Myco asserted that a principal of BlephEx, a competitor, made “loud accusations” of infringement within earshot of, and directly to, prospective Myco customers at a trade show. Myco sought a declaratory judgment of no infringement and filed a motion for a preliminary injunction seeking to bar BlephEx from making “false” allegations of patent infringement and “baseless threats” against Myco’s medical-practitioner potential customers. The District Court granted Myco’s motion finding, in part, that Myco demonstrated a likelihood of success in asserting that 1) Myco did not indirectly infringe any asserted claims and 2) any customers of Myco who are medical practitioners are not liable pursuant to § 287(c)(1).

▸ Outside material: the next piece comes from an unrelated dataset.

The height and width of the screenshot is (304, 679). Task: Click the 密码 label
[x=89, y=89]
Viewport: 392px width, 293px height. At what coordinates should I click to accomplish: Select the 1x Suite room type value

On appeal, the Federal Circuit reversed, vacated, and remanded, holding that the District Court failed to find that BlephEx’s allegations were made in bad faith. Under GP Indus. V. Eran Indus., 500 F.3d 1369, 1373 (Fed. Cir. 2007), a showing of bad faith is required before a patentee can be enjoined from communicating its patent rights. The Federal Circuit also rejected Myco’s argument that threatening litigation against medical-practitioner customers is objectively in bad faith because they are immune from infringement under § 287(c). The Court noted that “medical practitioner immunity” does not blanketly preclude a patentee from communicating claims of infringement, rather, it limits a patentee’s ability to seek a remedy for the infringement.